Ed Cockrell, St. Clair County board member
Airport revenues also were down by $475,000. Because fuel costs were down last year, fuel sales decreased slightly, even though there was an increase of more than 300,000 gallons sold.
“That is kind of misleading, because a lot of our revenue comes from the sale of fuel, and last year, fuel prices dropped dramatically. A large portion of that decrease in revenues had to deal with that decrease in fuel prices,” said Susan Schmidt, county’s financial analyst. “This year we’re over a million gallons at the end of July. Last year we barely hit a million gallons. We’re doing quite well on the sale of fuel.”
The airport also increased its passenger facility charges by $47,000 because of the increase of 20,000 passengers going through the terminal, county documents say.
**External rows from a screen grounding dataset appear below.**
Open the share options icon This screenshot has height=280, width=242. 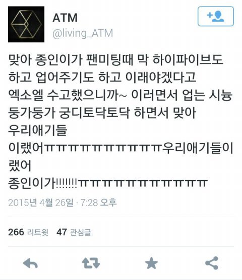click(212, 263)
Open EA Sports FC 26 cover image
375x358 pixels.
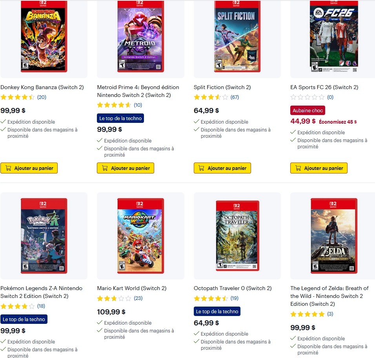click(334, 37)
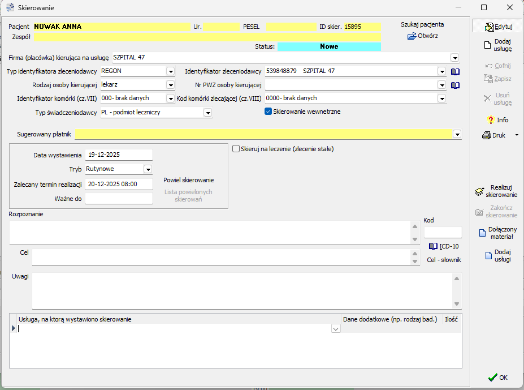Open book icon beside Nr PWZ osoby kierującej
Viewport: 524px width, 390px height.
455,85
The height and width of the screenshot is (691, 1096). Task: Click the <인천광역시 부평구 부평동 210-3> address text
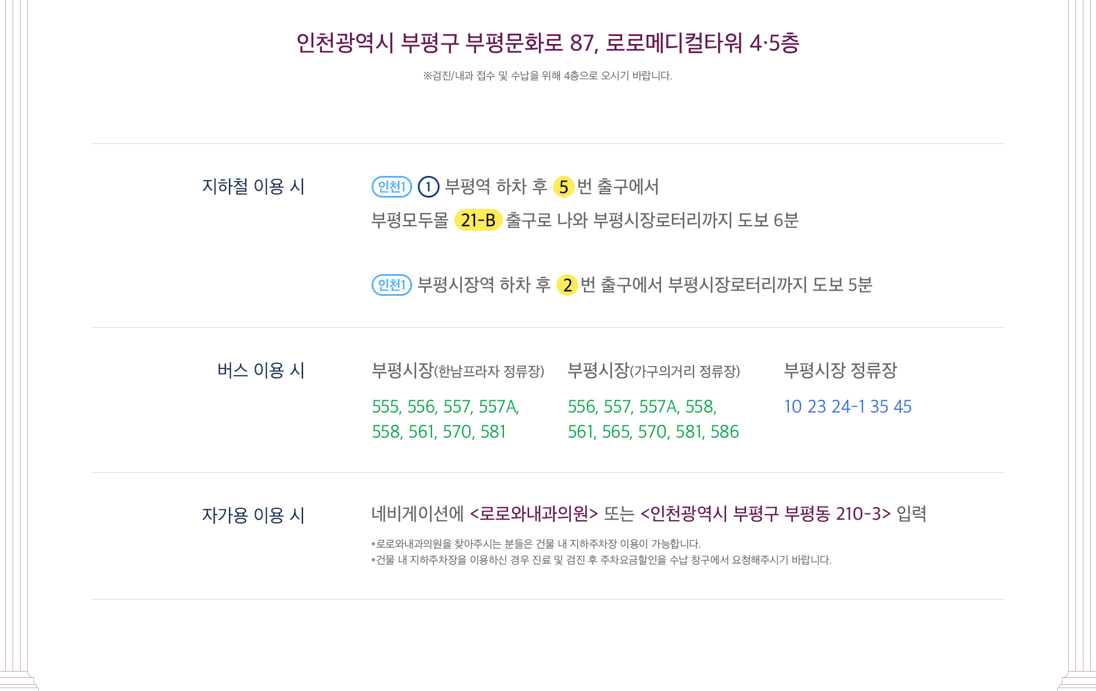point(765,514)

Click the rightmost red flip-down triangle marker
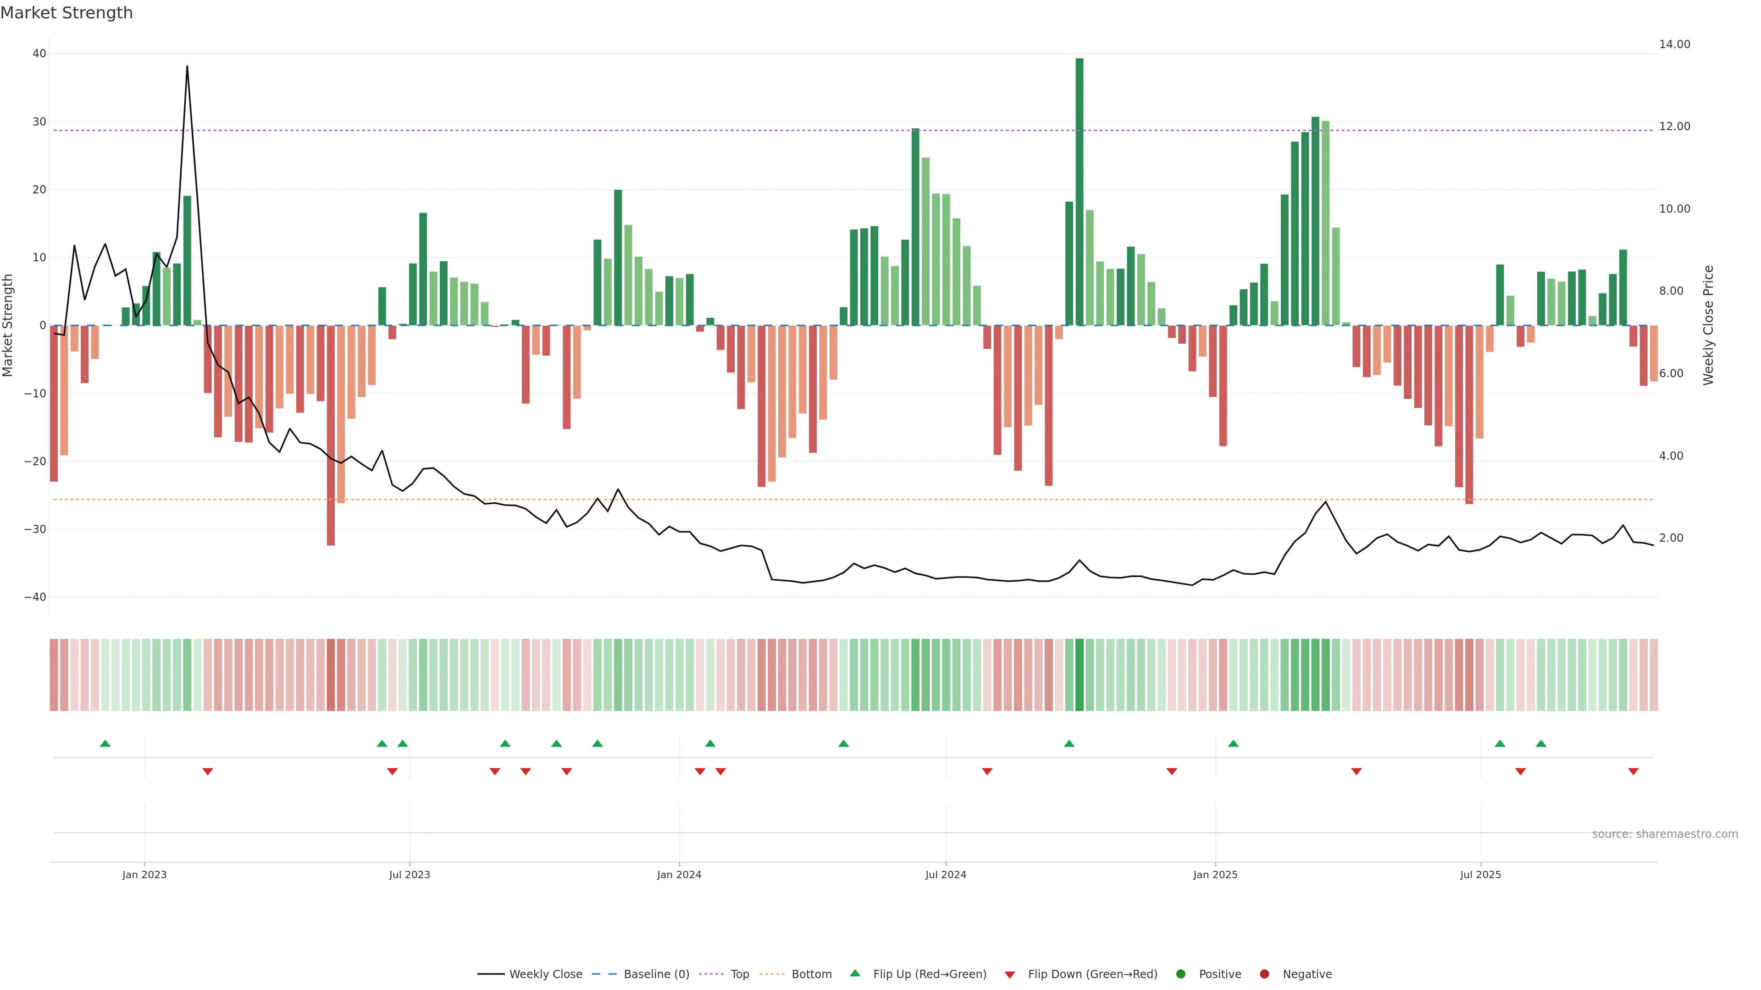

As for the governmental side of the ledger, St. Clair County had $109.5 million in governmental activity expenses in 2015. It brought in $94.6 million in revenues.
The county continued to make capital investments, some of which were from money from previously sold bonds.
St. Clair County’s highway department also completed $10 million worth of capital asset additions, including $5.6 million in road work, audit documents say.
Schmidt added the county spent $1.5 million on 911 equipment upgrades in 2015.
Revenues were down $3.6 million for the county in 2015, according to the audit, as there was less money coming in from operating grants, and in capital grants.
Schmidt said previous grants from Homeland Security have dropped off, and there is less money coming from other federal resources and the state.
However there was an increase in property taxes as taxable assessment increased slightly in 2015.
The county health department, which operates mostly on grants, has been holding off hiring new people, and is using part-time employees, because of an unknown on whether it will get grants renewed, Schmidt said.
“They’ve got those people stretched thin,” Schmidt said.
Expenses for the county also increased by $7.5 million. The county said $6.8 million is attributed to new reporting requirements from the Governmental Accounting Standards Board for calculating and reporting pension liability estimates.
“Every government is going to have to do this anyway,” Kern said.
In total, the county had to report a $36 million unfunded liability for pensions, but it is offset by $19 million worth of investments in the Illinois Municipal Retirement Fund.
“This is a brand new item, it really glares at you when you see a $36 million liability on your balance sheet,” Schmidt said.
Interest rates have killed us. We were able to subsidize a lot of activities because we (had) those kind of revenues coming in.
Susan Schmidt, St. Clair County financial analyst
Increased unfunded mandates have led to higher costs for the county, Schmidt said. She cited increases in jury pay, and court interpreter costs.
“Those costs keep increasing,” Schmidt said.
Payroll decreased by $663,000 as the county cut its workforce, but there were $4.4 million in insurance, employee medical and tort increases.
“We had some pretty high cases, medical cases, and some pretty high claims for our tort,” Schmidt said.
Earnings from investments have dropped in the last eight years, since the recession.
In 2007, the county earned $9.6 million from investments. In 2015 it earned $843,000.
“Interest rates have killed us,” Schmidt said. “We were able to subsidize a lot of activities because we (had) those kind of revenues coming in.”